At this juncture, the policy pursued by Uzbek President Islam Karimov was in transition from its earlier endorsement of Rahmon Nabiev (as the leader of Leninabad clan) to one of military support for the leaders of the Kulyab clan, which, he hoped, would be more aggressive in dealing with the Islamo-democratic opposition in Tadjikistan. With the creation of the Government of National Reconciliation in Dushanbe in spring 1992, however, Uzbek President Karimov publicly lambasted President Nabiev for his "weakness" in allowing the "Islamists" [Muslims] to become part of his Government. More importantly, at a meeting of the leaders of the CIS states that took place on May 15, 1992, in Tashkent, Karimov abandoned his former opposition to the formation of a CIS defense force in return for an agreement that called for the intervention of CIS combat troops in the Tadjik civil war. This agreement not only legitimized the presence of the Russian 201st division in Tadjikistan but also sanctioned Uzbek military intervention. When it had become clear (during the failed October putsch) that Russia was not yet willing to overtly support a Kulyab-dominated government, Tashkent decided that the time had come for it to pursue an independent track.
A session of the Tadjikistan Supreme Soviet was organized in November-December 1992 in Hudzhande, under the protection of the Uzbek army (including armored units). During this session decisions were made to allow the Kulyab clan to assume power in Tadjikistan. The session called for the dismissals of President Nabiev and Speaker of the Parliament Iskandarov, as well as for the appointment of Emomali Rahmonov, one of the field commanders of the People's Front who was the former chairman of the Kulyab Regional Executive Committee, as the new head of state (Chairman of the Supreme Soviet).

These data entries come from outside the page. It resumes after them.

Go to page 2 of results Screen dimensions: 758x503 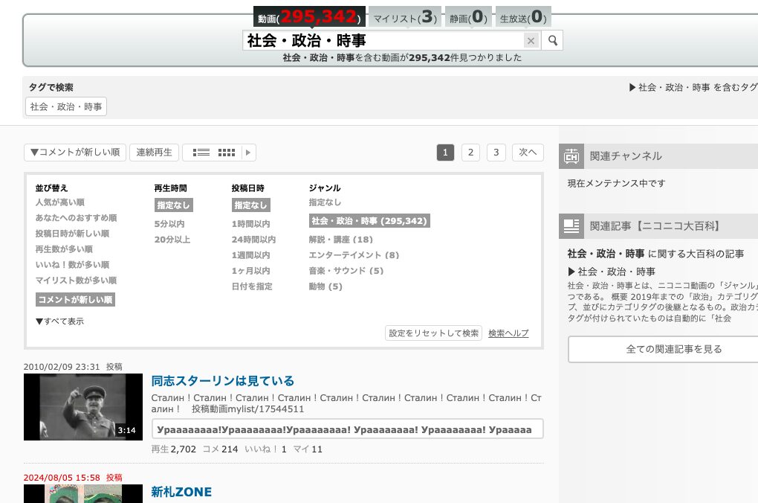470,153
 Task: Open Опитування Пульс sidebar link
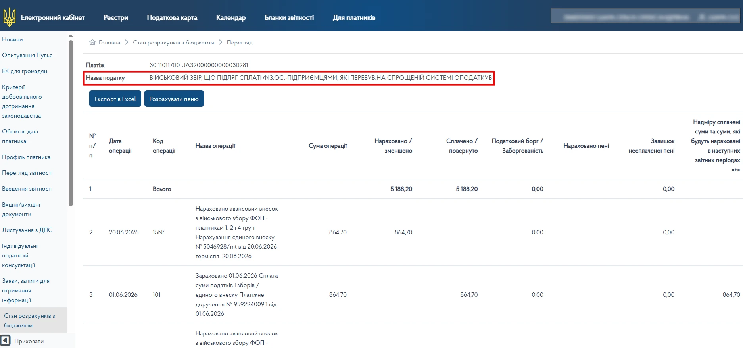point(27,55)
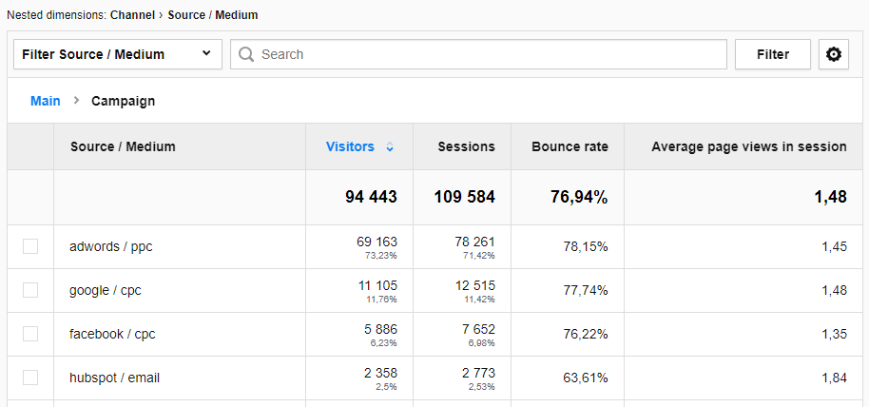Click the Source / Medium column header
The image size is (869, 407).
[123, 146]
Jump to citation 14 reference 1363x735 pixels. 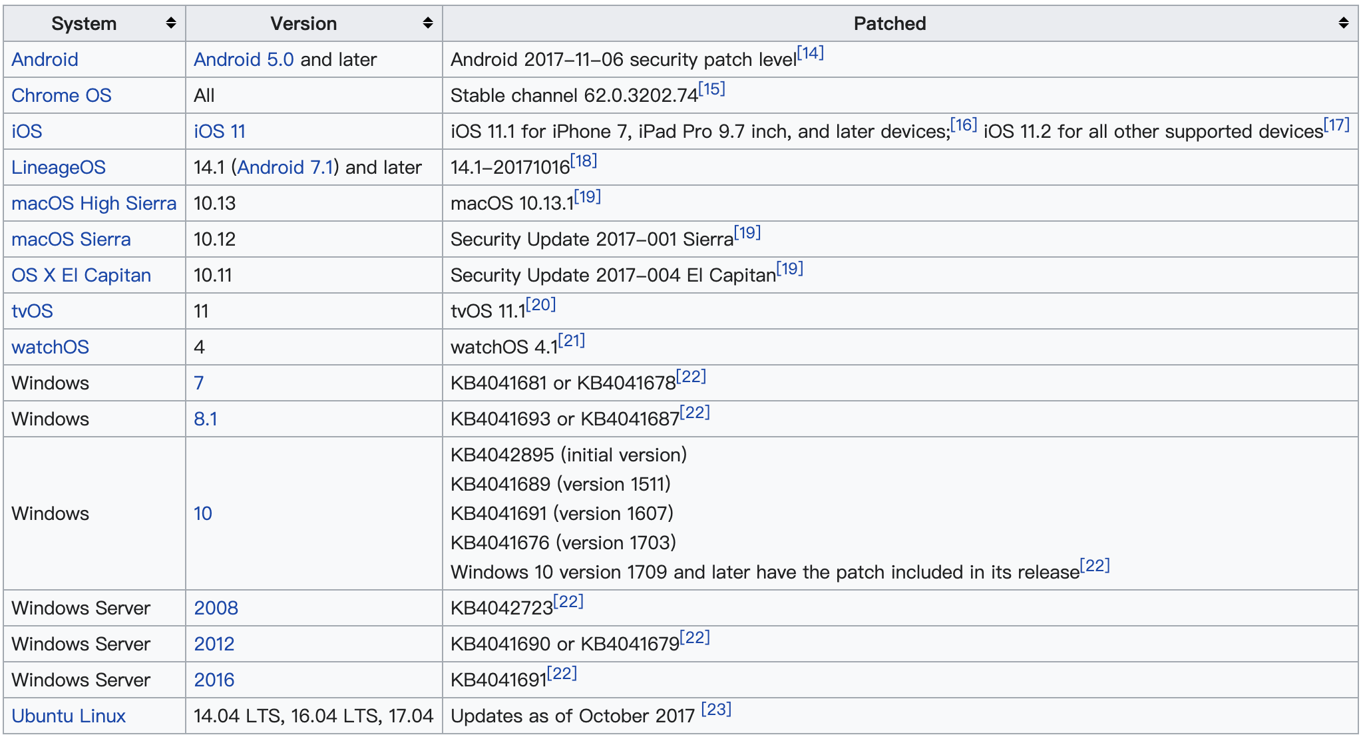(810, 53)
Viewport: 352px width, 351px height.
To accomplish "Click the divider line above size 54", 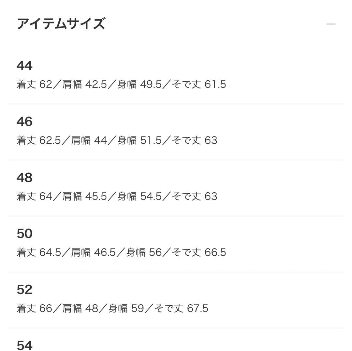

Despite Rahmanov's promise not to persecute the supporters of the opposition, a full-scale war was immediately initiated against them. This decision was taken at the conference of the field commanders of the People's Front with the military and political leaders of Uzbekistan. This conference took place before the end of the parliamentary session in the Uzbek city of Termez. Several units of People's Front, who had been trained in Uzbekistan, entered Dushanbe on December 10 with tanks that were supplied by the Uzbek government. They defeated the opposition with the aid of the Uzbek air force. The new Dushanbe government openly stated that the "sorties were flown in connection with an official request from the Tadjik leaders."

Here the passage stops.